Thursday, September 11, 2003

Smackdown! again offered us a very entertaining show, albeit a truncated one thanks to cutting half an hour for the premiere of The Mullets (which didn't improve from the dumb promos for me. I gave up on it after the opening).


The only big negative for the show is one becoming a broken record: too much McMahons. Other than that the parking lot brawl lived up to expectations, as did the Rhyno / Chris Benoit match, even the opening cruiserweight tag match (although I wouldn't have complained if it was longer).

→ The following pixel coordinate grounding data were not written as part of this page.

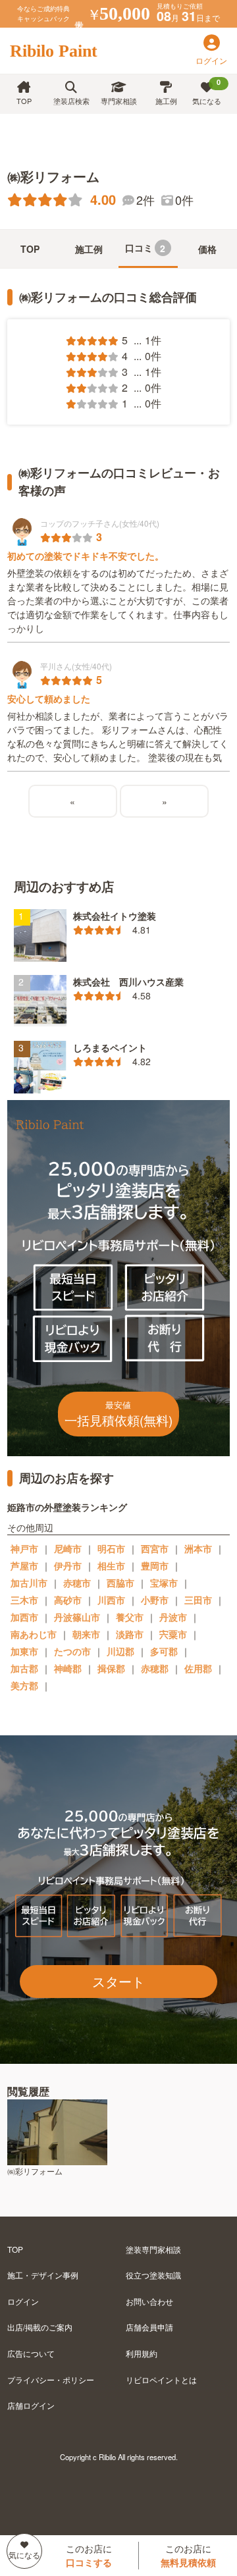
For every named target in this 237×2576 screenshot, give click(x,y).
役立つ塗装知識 (153, 2274)
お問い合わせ (149, 2301)
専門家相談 (119, 100)
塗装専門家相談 (153, 2249)
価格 (207, 248)
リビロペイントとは (161, 2379)
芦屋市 (24, 1565)
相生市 (111, 1565)
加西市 (24, 1616)
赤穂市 (77, 1582)
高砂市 (68, 1599)
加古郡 (24, 1668)
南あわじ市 (34, 1634)
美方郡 (24, 1685)
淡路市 (130, 1634)
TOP (24, 100)
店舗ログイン (31, 2405)
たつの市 (72, 1651)
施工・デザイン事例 (42, 2274)
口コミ (145, 248)
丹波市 (173, 1616)
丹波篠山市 (77, 1616)
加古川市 (29, 1582)
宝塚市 (164, 1582)
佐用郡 (198, 1668)
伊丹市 (68, 1565)
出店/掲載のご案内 (39, 2326)
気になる (206, 91)
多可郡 (164, 1651)
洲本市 (198, 1548)
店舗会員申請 (149, 2326)
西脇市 (120, 1582)
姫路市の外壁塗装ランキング (67, 1506)
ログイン (23, 2301)
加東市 (24, 1651)
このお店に (89, 2555)
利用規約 (141, 2353)
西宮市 (155, 1548)
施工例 (166, 100)
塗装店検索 (71, 100)
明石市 (111, 1548)
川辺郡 (120, 1651)
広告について (31, 2353)
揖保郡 (111, 1668)
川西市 (111, 1599)
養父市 (130, 1616)
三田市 (198, 1599)
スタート (118, 1981)
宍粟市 (173, 1634)
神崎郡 (68, 1668)
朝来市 (86, 1634)
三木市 (24, 1599)
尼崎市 (68, 1548)
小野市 (155, 1599)
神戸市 (24, 1548)
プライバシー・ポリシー (50, 2379)
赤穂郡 (155, 1668)
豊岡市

Monday, September 08, 2003

I missed all the time between SummerSlam and now, as well as a show or two. Last week I was in Toronto for the 61st annual World Science Fiction convention, so wrestling was a whole other thing far from my mind. The result will be yet another long post from me on a week's worth of shows:

* RAW offered a lot of poorly chosen stuff in my mind.

First, we now have both Coach and Al Snow as heel commentators on Heat. I guess it helps to make the show a bit different from RAW, but I guess we'll have to wait and see.

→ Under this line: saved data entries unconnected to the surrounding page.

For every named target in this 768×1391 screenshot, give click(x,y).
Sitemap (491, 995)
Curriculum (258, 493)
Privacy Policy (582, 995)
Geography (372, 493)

Then it leads to a non-wrestler vs. other non-wrestler match at Unforgiven: Coach vs. Jim Ross. Gee, can you hear the buy rates soaring? Neither can I.

Then, that attrocious Shane-Kane skit. The less said about it, the better.

The show did have some good stuff though: on the plus side, they seamed speeches and promos into matches well. The final 6-man match was pretty good as well. So was the Christian-Jericho IC title match.

The only thing I'm worried about: Goldberg is finally building up as a monster in the WWE, devastating Evolution. I'm hoping this (and the whole win-or-retire angle) aren't building up to him losing to Cripple-H. If H wins this one, I think RAW will see a major fan backlash.

* Over on Smackdown! we saw a fantastic Cruiserweight match between Rey Mysterio Jr. and Tajiri, an excellent tag title match, another case of A-Train not managing to suck all the pleasure out of a Chris Benoit bout, and some fantastic story work between Eddie Guerrero and John Cena.

It wasn't all good, granted. Brock Lesner seemed to over-act his final bit to me.

Tajiri turning heel was expected. The fed finally gave up on Eddie being the heel (the fans wouldn't go with it), so his opponent had to. Besides, as many people have said: Tajiri has always worked better as one.

* Sadly, I think Ultimo Dragon has been permanently demoted to Velocity - at least for now. I don't know about you readers, but seeing him teamed with Jobber-to-the-Stars (and A-Train) Funaki offended me.

Also: this is the second week in a row for Cat not to be an announcer. Tazz made a throw-away comment, but was he fired?

* Jimmy Yang as a jobber on the RAW brand side (on Heat) just seemed wrong. I wouldn't be surprised if he ultimately ends up in the Cruiserweight division on SD!.

The show also proved: as faces or heels, Coach and Snow don't make Heat any more interesting.